Back then it was called Mayhem, and it’s bang opposite Queenstown Road railway station. Steve Strange and Boy George had weekend parties there because it held anything up to 500 people. The parties were so chaotic that I’d let them in on a Friday night and come back on Monday morning, and they never knew I’d left. 

I shared with Adam Ant’s wife, Eve (they had broken up), an actor called Keith Hodges, the guitarist from Adam Ant’s band, Kevin Mooney, and a writer (I’ve forgotten his name). It cost £60 a week for five of us and I lived there for two years. 

It was on the first floor above a repainting garage, which was phenomenally fumey and dirty. When we first got it, all that was in there were huge acid tanks with armour-plated glass — I have no idea why. 

We took them apart and used the glass, which was almost an inch-and-a-half thick, as flooring. We put our bedrooms in on stilts. I split my bedroom into two floors because I’m very short, just under 5ft. My rooms were full of books and painting materials. It was very eclectic because I had lots of possessions. I was into anything to do with art, anything visual. It was where I was forming all my ideas. 

Eve was a designer, so her bedroom was white, like a cube, and spacious. I think she had a workshop that she went to in the daytime. Some of the boys had an unpainted space of chipboard. We had no money, so everything was just thrown together, but it didn’t matter because it was full of expression. Opposite us was a place where they built coffins and at night we’d go over the wall and take the wood that they stored outside; virtually everything in our place was made from this wood. 

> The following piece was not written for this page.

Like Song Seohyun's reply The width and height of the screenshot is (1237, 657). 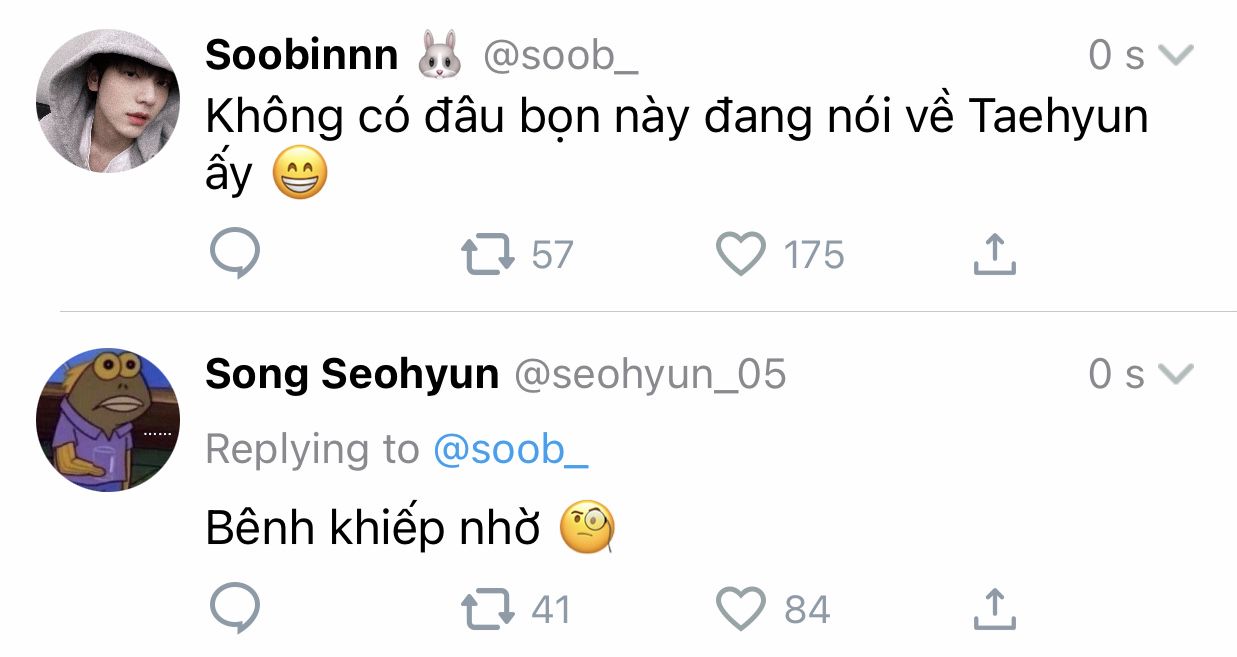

We had one toilet and no bathroom. The caretaker, who lived across the way, let us use his bath every other day or we’d go down the road to the public baths. We didn’t have a kitchen but I think we had a toaster and a camping grill in the communal space.

We never cooked — we’d make toast or go out and get fish and chips or a kebab. We painted the inside black and kept the main part as a stage and rehearsal room. Iggy Pop was the main one. There was one window that we boarded up because we had to do something about the noise, as Iggy Pop’s band was just so big — you could hear it through a nuclear bomb shelter, it was that loud. 

My band also rehearsed there. We were having success on the London circuit, pulling 2,000 people a night, playing venues like the Lyceum. It was wonderful. I would have been about 19. 

We didn’t have a television, but we had a record player in the communal area, which was just a boxed-in lounge. Back then, we listened to the Velvet Underground, the Sex Pistols, Iggy Pop and David Bowie. At that time, Bowie was producing Iggy Pop so he would have come over to check the band. 

On the whole it was quiet during the daytime and lively in the evening. We all worked in our separate spaces, or I was out making movies or touring. 

It was a very busy time for me. In those two years, I made seven feature films and two albums. I started to make films like Quadrophenia and The Corn is Green. I was amassing tens of thousands of pounds so I ended up paying for everything. Increasingly, I was there less often because I started touring with the band. It got to the point where I became the money bag and it was like, well, why should I be paying? I needed to get out because I was starting to get well-known and I needed privacy. My life was so hectic and so full of turmoil that I wanted a base that was a little more welcoming. Actually, I think I was on the road for five or six years. 

Even to this day, more than 20 years on, people occasionally come up to me and say: “I met you at the warehouse.”